Ancak demirin tüm formları canlılar tarafından alınamaz — bazı demir formları diğerlerine göre daha "biyolojik olarak kullanılabilir".
ABD merkezli araştırma ekibi, Sahra tozunun kat ettiği mesafenin demirin biyoyararlanımını nasıl etkilediğini değerlendirmek için Atlas Okyanusu'nun tabanındaki dört noktadan alınan sondaj karotlarını inceledi.
Florida Eyalet Üniversitesi'nde doçent olan ve çalışmanın ortak yazarlarından Jeremy Owens, "Önceki çalışmalarda olduğu gibi toplam demir içeriğine odaklanmak yerine, okyanusta kolayca çözünebilen ve deniz organizmalarının metabolik yolları için erişebilecekleri demiri ölçtük" diyor.
Owen ve meslektaşları sondaj karotlarının içindeki demir izotoplarının konsantrasyonlarını bir plazma-kütle spektrometresi ile ölçtüler. Toplanan sondaj karotları 120.000 yıllık Sahra tozu birikimini yansıtacak kadar derindi.
Sonuçlar, Sahra'dan daha uzaktaki karotlarda daha düşük demir konsantrasyonları gösterdi; bu da bu yerlerde deniz organizmaları tarafından daha fazla demir alındığını ima ediyor.
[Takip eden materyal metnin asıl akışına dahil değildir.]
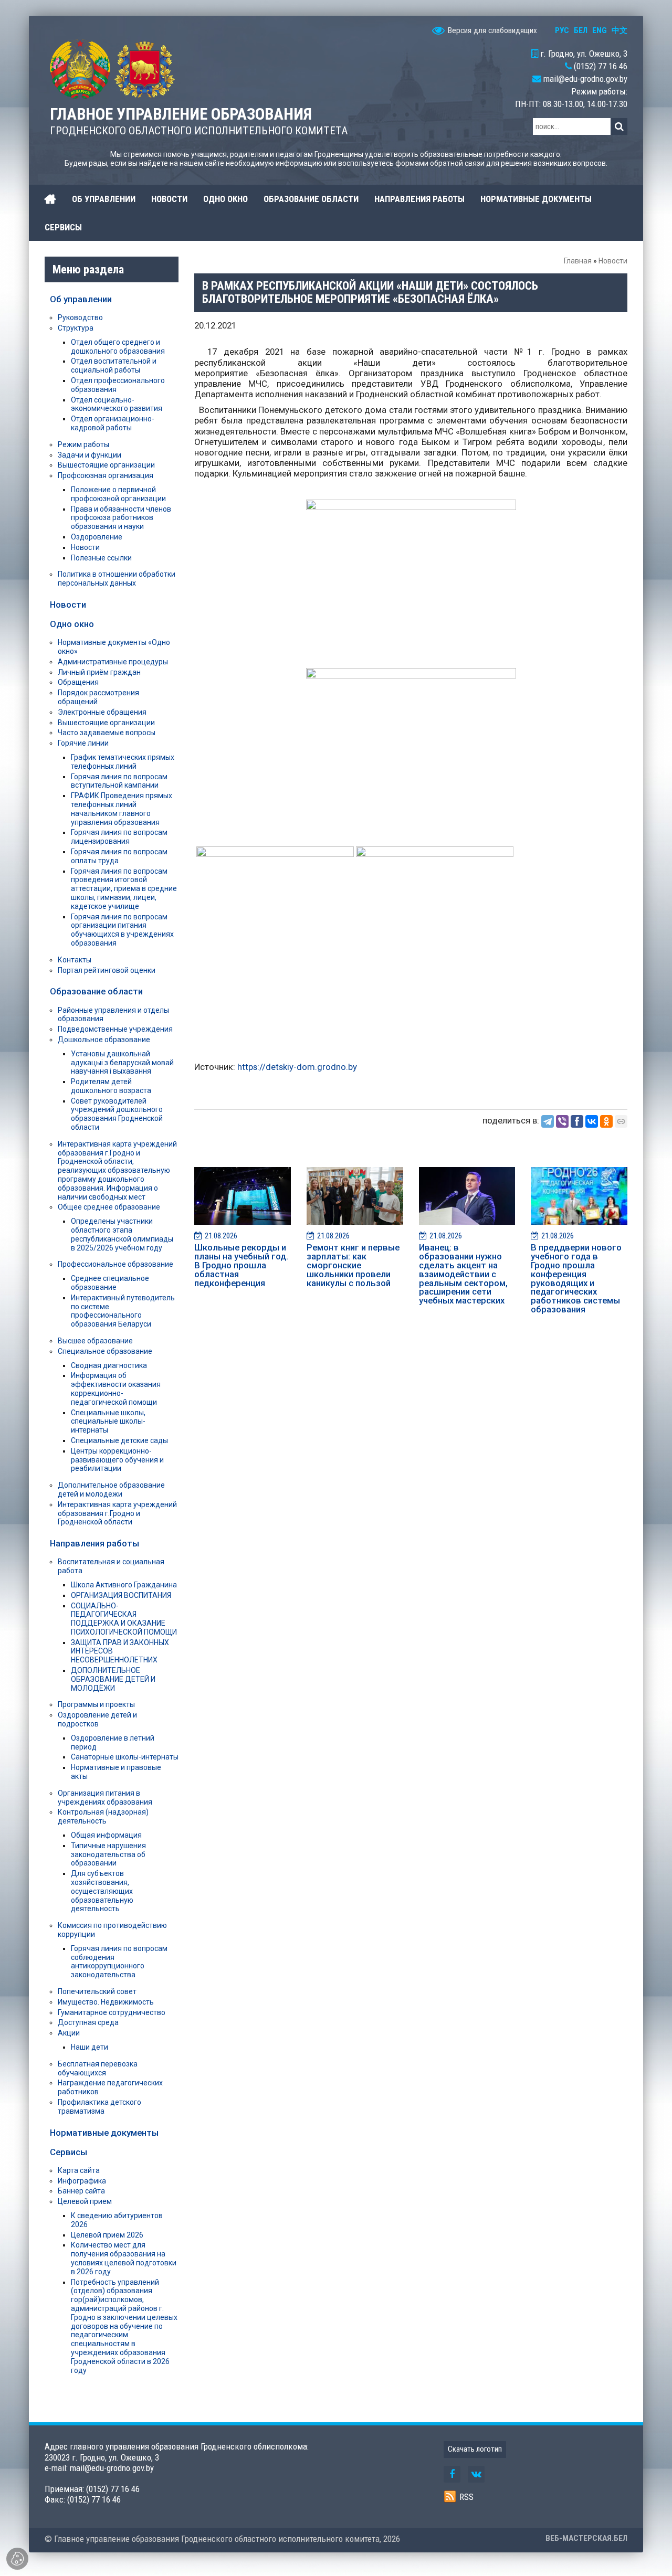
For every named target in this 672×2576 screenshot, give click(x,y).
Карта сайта (79, 2170)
Riverside'daki California Üniversitesi'nde profesör ve çalışmanın kıdemli yazarı Timothy Lyons, "Amazon havzası ve Bahamalar gibi bölgelere ulaşan tozun, Kuzey Afrika'dan çok uzakta olması ve dolayısıyla atmosferik kimyasal süreçlere daha uzun süre maruz kalması sayesinde özellikle çözünebilir ve yaşam için uygun demir içerebileceği sonucuna vardık" diyor.
Okyanus ekosistemlerinde demir genellikle sınırlayıcı bir kaynaktır, bu da ilave demirin fitoplankton gibi organizmaların nüfus artışına yol açtığı anlamına gelir. Fitoplanktonun popülasyon dinamiklerinin anlaşılması, bazen "denizin otu" olarak da adlandırılan fitoplanktona bağlı deniz ekosistemlerine ilişkin tahminleri geliştirecektir.
Fitoplanktonlar karbon döngüsünde de önemli bir rol oynar. Atmosferik CO2'yi okyanusun dibinde tutan "biyolojik pompanın" ayrılmaz bir parçasını oluşturur. Fitoplanktonlar, yaşamları boyunca atmosferik karbonu organik maddeye sabitleyerek ve öldükten sonra okyanus tabanına batarak bu pompaya katkıda bulunurlar.
Çalışmanın yazarları, toza bağlı demir biyoyararlılığının daha iyi anlaşılmasının, deniz ekosistemi üretkenliği ve atmosferik karbon modellemesi tahminlerini geliştireceği sonucuna varıyor.
Araştırma Frontiers in Marine Science dergisinde yayımlandı.